PAUL CÉZANNE Aix-en-Provence, 1839 – 1906


SERVIÇO EDUCATIVO, 

ASSESSORIA AO PROFESSOR

Aula do Mês - Novembro de 2008

PAUL CÉZANNE
Aix-en-Provence, 1839 – 1906




O Grande Pinheiro
Óleo sobre tela, 89 X 70 cm, 1890-1896.
Acervo do Museu de Arte de São Paulo Assis Chateaubriand MASP.
Foto: Luis Hossaka
A Obra
Durante a realização da pintura, Cézanne acrescentou à margem superior da tela uma faixa de cerca de 12 centímetros de altura, indicativa da busca do pintor por uma medida proporcional perfeita, comparável à de Poussin. É provável que Cézanne, insatisfeito com o resultado, retomasse pelo menos mais três vezes o trabalho nesta composição (Kostenevitch 1986). A paisagem parece ser a mesma do Grande Pinheiro perto de Aix (São Petersburgo, Ermitage), do Grande Pinheiro e Rochas Vermelhas (Coleção Lecomte, Paris) e da aquarela Estudo de Árvore (Zurique, Kunsthaus).
A datação da obra na literatura crítica é variável. Javorskaya e Reff datam-na entre os anos de 1895 e 1897, Rewald entre 1890-1895 e Cooper entre 1889 e 1891. Provavelmente, foi pintada em Montbriant na propriedade de Conil, cunhado do artista, entre 1892 e 1896 (Camesasca 1979, p. 72 e 1989, p. 118). Para Schapiro, a árvore representada teria sido cara ao artista desde a infância e é citada em uma carta de 1858 a Zola: “Lembra-se do pinheiro plantada à beira do Arc, debruçando sua cabeça de longos cabelos sobre o abismo que se abre aos seus pés? O pinheiro que protegia nossos corpos do calor do sol com seus ramos. Ah! Possam os deuses protegê-lo do machado do lenhador!” Cézanne referiu-se à mesma árvore no seguinte verso de 1863: ”E a árvore sacudida pelo vento furioso, ondula no ar como um corpo imenso/ Seus ramos curvos esfolados flutuam no mistral”.
Segundo Schapiro, domina neste quadro uma concepção lírica na qual a árvore é representada como uma individualidade heróica, expressa em cada parte, desde o tronco torturado, porém vigoroso como nenhum outro, até os galhos e as folhas que quase alcançam o céu. Cézanne tende, nesta fase de sua vida, a uma solidez homogênea e sintética, que o artista alcança através da fluida e transparente fusão das cores. Suas árvores, em vez da forma maciça das colunas, assumem um relevo mais profundo, com seus ramos caídos e ondulantes. A composição merece ser considerada em si mesma. Em nenhum outro de seus quadros a paisagem evidencia tamanha independência em relação à tradição anterior. Talvez a obra de Theodore Rousseau, Diário do Verão (Paris, Louvre), possa ser considerada sua predecessora, porém de forma muito distante, inclusive em relação à iconografia. Pelo menos numa ocasião, em Neve ao Sol em Fontainebleau (Nova York, Museum of Modern Art), Cézanne usou uma fotografia encontrada em seu ateliê após sua morte, como fonte de inspiração. Camesasca (1989, p. 120) sugere que, para a realização do quadro do Masp, Cézanne tenha usado um calotipo feito por Fox Talbot em 1840, hoje guardado no London Science Museum.

== == ==

Complete o seguinte:
1. De acordo com o texto sobre O Grande Pinheiro, que altura tinha a faixa que Cézanne acrescentou à margem superior da tela?
2. Por favor, prolongue o texto sobre O Grande Pinheiro a partir do ponto em que ele termina.
A listagem que vem em seguida não tem relação com o texto sobre O Grande Pinheiro.

Material fornecido:
== == ==

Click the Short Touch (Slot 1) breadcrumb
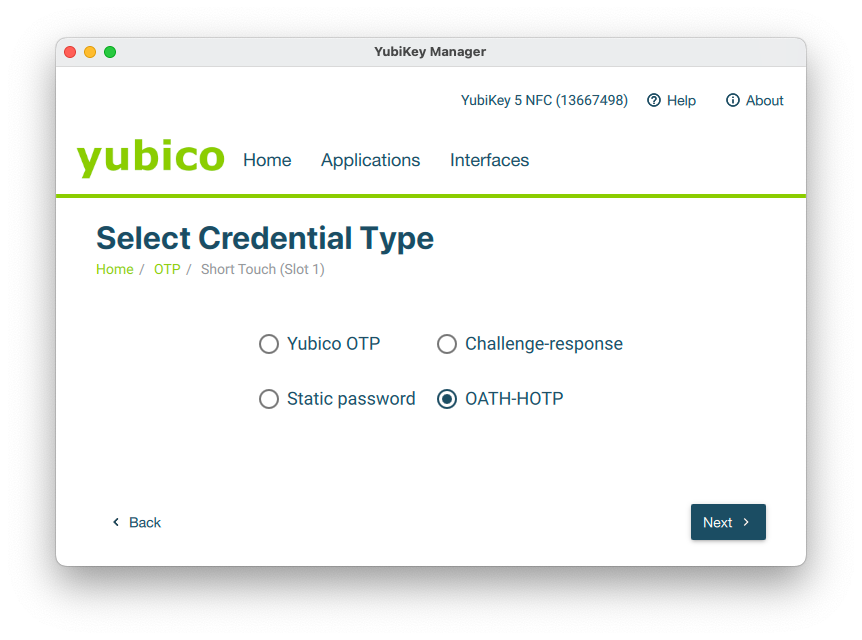 click(262, 269)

== == ==

Respostas obtidas:
1. Cerca de 12 centímetros.

2.
O Artista
Filho de um banqueiro, cresceu numa rica família burguesa. Estudou no Collège Bourbon de Aix, onde se tornou amigo de Émile Zola, amizade que perdurou longamente. Após terminar os estudos de Direito, viajou, em 1861, pela primeira vez a Paris, onde freqüentou o Louvre para copiar grandes pintores venezianos e holandeses, mas sobretudo Velásquez e Caravaggio. Voltou a Aix e começou a trabalhar no banco do pai, mas em novembro de 1862 estava já novamente em Paris, onde compareceu ao Salon des Refusés, admirou a pintura de Delacroix e de Courbet e conheceu Pissarro, que devia contribuir em muito para sua orientação artística. De Aix, onde se instalara a partir de 1864, começou a enviar aos Salons oficiais obras que foram sempre rejeitadas. Nas estadas em Paris, sempre mais freqüentes, estreitou relações com os artistas do futuro grupo dos impressionistas e com os intelectuais e artistas que se reuniam na casa de Zola. A solidez construtiva de Courbet e o lirismo cromático de Delacroix tiveram grande importância nesta primeira fase da arte de Cézanne, também chamada de “romântica”. Daumier foi igualmente importante e a nova pintura de Manet, por quem Cézanne nutria grande admiração, não correspondida. Os quadros realizados entre 1865 e 1869 evidenciam a reflexão do artista sobre estes modelos (Nouvelle Olympia, A Pêndula Preta, 1869-1870, Paris, coleção Niarchos; Paul Alexis Lendo um Manuscrito a Zola, 1869-1870, São Paulo, Masp ).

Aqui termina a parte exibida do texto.